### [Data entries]

--- BEGIN ---

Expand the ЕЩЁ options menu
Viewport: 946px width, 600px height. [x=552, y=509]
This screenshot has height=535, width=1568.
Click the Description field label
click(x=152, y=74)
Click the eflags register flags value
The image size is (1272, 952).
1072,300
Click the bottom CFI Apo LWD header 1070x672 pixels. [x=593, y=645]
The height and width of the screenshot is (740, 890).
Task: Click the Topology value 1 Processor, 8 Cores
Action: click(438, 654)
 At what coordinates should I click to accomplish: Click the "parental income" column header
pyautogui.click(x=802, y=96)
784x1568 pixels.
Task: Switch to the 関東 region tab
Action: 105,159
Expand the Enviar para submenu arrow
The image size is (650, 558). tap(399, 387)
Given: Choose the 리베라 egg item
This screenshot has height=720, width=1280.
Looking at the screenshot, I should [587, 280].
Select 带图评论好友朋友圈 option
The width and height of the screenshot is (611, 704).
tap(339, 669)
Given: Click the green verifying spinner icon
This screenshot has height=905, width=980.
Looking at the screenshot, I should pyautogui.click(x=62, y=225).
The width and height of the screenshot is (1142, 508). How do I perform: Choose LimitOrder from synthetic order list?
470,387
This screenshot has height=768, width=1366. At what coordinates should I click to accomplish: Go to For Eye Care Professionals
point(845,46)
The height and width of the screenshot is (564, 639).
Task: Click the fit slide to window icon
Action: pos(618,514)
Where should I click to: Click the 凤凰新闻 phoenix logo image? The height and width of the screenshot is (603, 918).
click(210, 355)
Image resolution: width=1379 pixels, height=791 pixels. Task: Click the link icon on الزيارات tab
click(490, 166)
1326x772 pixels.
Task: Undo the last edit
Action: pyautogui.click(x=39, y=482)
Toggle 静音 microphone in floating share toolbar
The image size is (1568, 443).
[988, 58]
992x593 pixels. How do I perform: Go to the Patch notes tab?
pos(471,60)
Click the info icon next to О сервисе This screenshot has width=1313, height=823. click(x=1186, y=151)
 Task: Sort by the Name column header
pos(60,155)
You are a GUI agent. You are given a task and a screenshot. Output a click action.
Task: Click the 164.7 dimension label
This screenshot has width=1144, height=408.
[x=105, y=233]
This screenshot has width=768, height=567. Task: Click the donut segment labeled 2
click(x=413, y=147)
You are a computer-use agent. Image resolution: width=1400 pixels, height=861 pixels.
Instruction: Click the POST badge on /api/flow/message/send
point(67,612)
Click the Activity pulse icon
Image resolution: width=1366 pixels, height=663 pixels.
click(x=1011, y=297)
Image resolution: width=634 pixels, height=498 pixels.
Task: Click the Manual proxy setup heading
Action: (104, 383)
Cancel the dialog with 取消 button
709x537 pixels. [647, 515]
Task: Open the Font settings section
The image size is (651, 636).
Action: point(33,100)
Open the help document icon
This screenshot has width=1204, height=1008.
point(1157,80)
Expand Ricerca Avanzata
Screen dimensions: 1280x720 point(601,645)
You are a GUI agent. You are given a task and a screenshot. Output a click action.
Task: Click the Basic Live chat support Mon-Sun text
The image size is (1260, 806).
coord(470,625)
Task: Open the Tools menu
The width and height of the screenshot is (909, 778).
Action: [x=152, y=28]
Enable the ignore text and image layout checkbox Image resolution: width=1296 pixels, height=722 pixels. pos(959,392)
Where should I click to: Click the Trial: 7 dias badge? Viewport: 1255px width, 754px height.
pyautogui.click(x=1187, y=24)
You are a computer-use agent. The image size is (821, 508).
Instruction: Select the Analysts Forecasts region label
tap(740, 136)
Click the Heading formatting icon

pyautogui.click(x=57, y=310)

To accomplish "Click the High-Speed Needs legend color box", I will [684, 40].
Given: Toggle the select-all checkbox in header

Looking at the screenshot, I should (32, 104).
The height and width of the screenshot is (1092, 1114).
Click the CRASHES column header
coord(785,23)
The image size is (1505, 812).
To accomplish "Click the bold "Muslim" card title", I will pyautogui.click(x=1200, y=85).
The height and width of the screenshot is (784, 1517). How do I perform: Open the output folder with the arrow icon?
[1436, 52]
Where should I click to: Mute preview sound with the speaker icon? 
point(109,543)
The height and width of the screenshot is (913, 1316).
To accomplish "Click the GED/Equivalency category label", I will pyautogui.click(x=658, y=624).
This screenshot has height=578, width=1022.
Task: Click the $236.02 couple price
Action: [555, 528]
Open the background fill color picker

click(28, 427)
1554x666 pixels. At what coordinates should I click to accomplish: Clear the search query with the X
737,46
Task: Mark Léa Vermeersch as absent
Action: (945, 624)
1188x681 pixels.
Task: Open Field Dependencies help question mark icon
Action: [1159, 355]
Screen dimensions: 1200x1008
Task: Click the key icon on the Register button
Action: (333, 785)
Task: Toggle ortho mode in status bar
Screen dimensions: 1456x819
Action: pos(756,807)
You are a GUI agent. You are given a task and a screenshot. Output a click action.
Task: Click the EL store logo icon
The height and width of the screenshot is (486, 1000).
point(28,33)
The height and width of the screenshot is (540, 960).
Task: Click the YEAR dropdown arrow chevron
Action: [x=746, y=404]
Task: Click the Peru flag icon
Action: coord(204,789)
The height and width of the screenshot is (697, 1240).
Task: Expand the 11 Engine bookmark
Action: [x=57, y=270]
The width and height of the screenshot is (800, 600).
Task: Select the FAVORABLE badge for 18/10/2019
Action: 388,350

--- END ---

### [Required task]
Report every line of the data entries above that contains the string "perform", copying each line in full. Treat uppercase and lowercase letters as different.

### [Finished answer]
The width and height of the screenshot is (1142, 508). How do I perform: Choose LimitOrder from synthetic order list?
992x593 pixels. How do I perform: Go to the Patch notes tab?
The height and width of the screenshot is (784, 1517). How do I perform: Open the output folder with the arrow icon?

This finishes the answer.